Signe supplémentaire que la vulnérabilité présente un véritable danger, l'agence américaine de cybersécurité (CISA) l’a également inclus dans son “Catalogue des Vulnérabilités Exploitées Connues”, exigeant des agences fédérales qu'elles appliquent les mises à jour ou mesures de mitigation ou cessent d'utiliser Microsoft Exchange. Au moment où l’on écrit ces lignes, le catalogue de la CISA rapporte 1082 vulnérabilités exploitées connues.

✈️ Cyberattaque en plein vol ?

La semaine dernière, dans une série d'événements qui semblent tout droit sortis d'un film d’action, la compagnie aérienne nationale israélienne, El Al, a été la cible de tentatives de piratage en plein vol. Des pirates ont tenté à deux reprises, de prendre le contrôle des réseaux de communication de vols en partance de Phuket en Thaïlande, se dirigeant vers Israël, pour en prendre le contrôle en plein vol. Une tentative de piratage audacieuse qui aurait pu avoir des conséquences désastreuses.

Les pilotes d’El Al, formés pour reconnaître et contrer les menaces en vol, ont rapidement identifié la supercherie. Ils ont ignoré les instructions malveillantes et ont basculé sur un canal de communication alternatif pour vérifier leur itinéraire avec les contrôleurs aériens, permettant ainsi de poursuivre le vol sans incident.

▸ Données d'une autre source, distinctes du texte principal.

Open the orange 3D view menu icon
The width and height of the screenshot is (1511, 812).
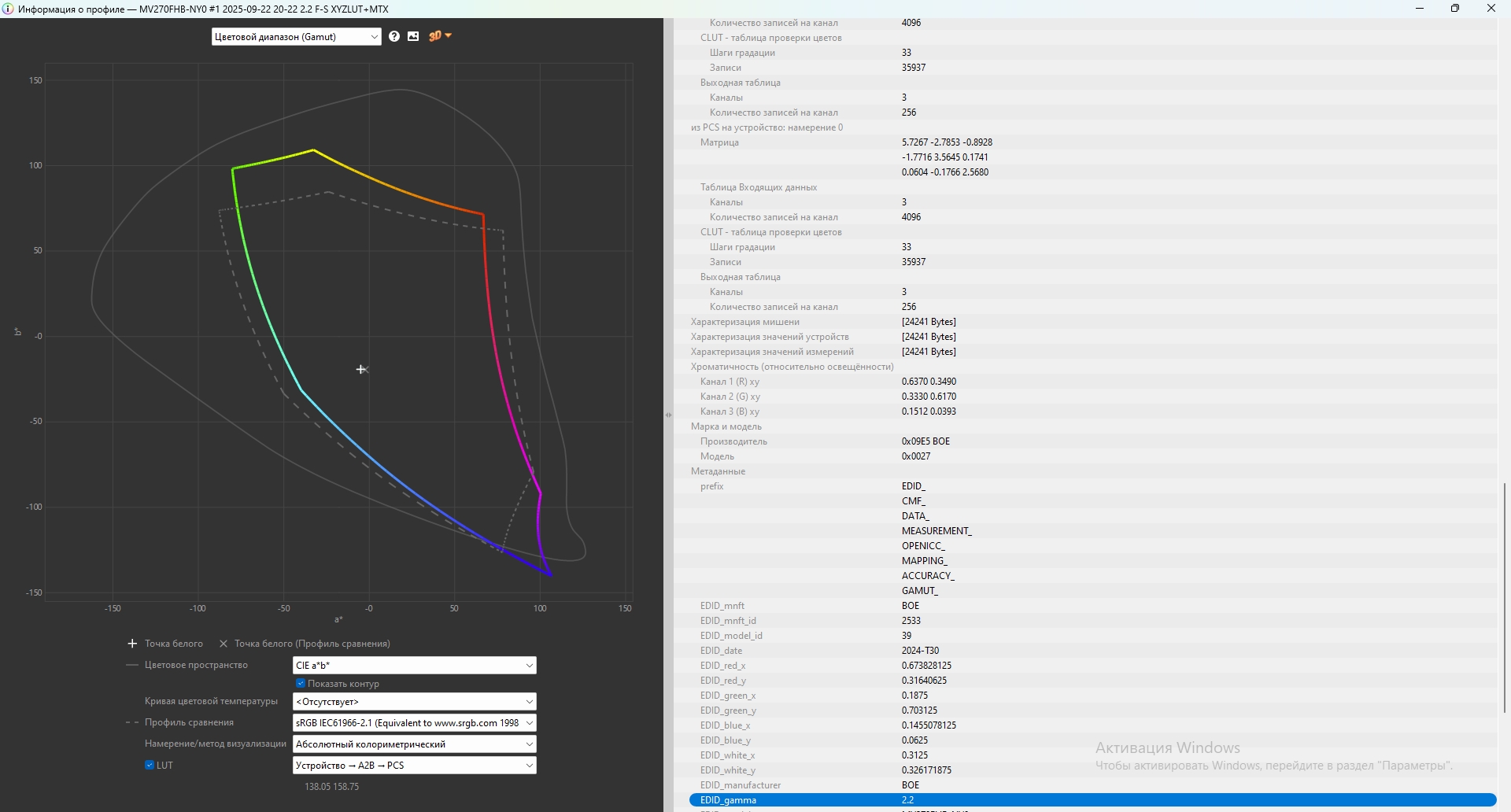[x=439, y=36]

Ces événements ont eu lieu au-dessus d’une zone contrôlée par les Houthis soutenus par l’Iran. Bien qu’aucune revendication n’ait été faite et que les motivations précises restent floues, les pirates non identifiés sont soupçonnés d’être affiliés à un groupe basé en Somalie.

Ces tentatives de piratage ne sont pas isolées dans le contexte actuel de cybersécurité aérienne et s’inscrivent dans une série d’alertes récentes. En septembre 2022, des vulnérabilités critiques ont été découvertes dans les dispositifs LAN sans fil de Flexlan, utilisés pour le WiFi à bord, par les chercheurs de Necrum Security Labs. Plus récemment, en janvier 2024, une faille majeure a été identifiée dans la suite Flysmart+ Manager d’Airbus.

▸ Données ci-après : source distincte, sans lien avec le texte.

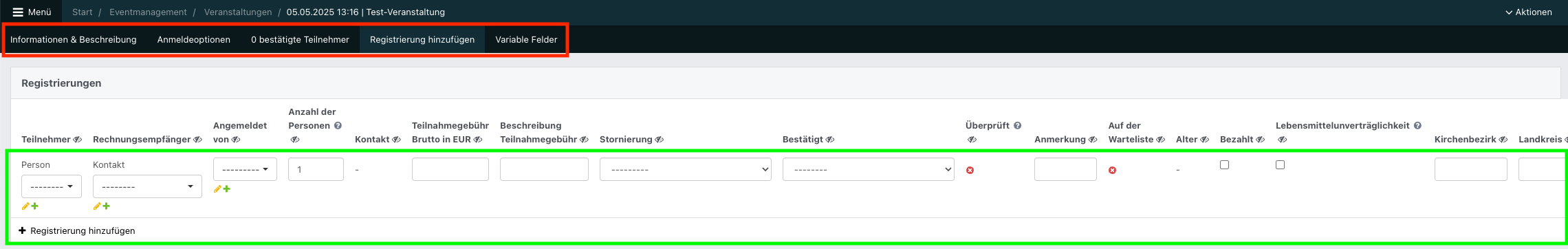Viewport: 1568px width, 249px height.
Task: Click the pencil edit icon under Kontakt dropdown
Action: [97, 206]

L’Agence de la sécurité aérienne de l’Union européenne (EASA) a quant à elle réagi en publiant en octobre 2023 les premières Règles d'Accès Facile pour la Sécurité de l'Information, visant à imposer des pratiques de sécurité optimales à travers le secteur. Cette série d’événements nous rappelle que, dans le ciel comme sur terre, la sécurité informatique reste un enjeu majeur et ne doit pas être négligée.

🇨🇳 I-Soon, la fuite qui révèle que Pékin a les yeux partout

Une importante fuite de données provenant d'I-Soon, une entreprise chinoise spécialisée en sécurité informatique a mis en lumière des activités de piratage et d’espionnage liées à Pékin.

Les documents divulgués le 16 février sur GitHub révèlent, entre autres, des méthodes utilisées par ce sous-traitant des autorités chinoises pour surveiller les dissidents à l'étranger, espionner des gouvernements étrangers et promouvoir des narratifs pro-Pékin sur les réseaux sociaux.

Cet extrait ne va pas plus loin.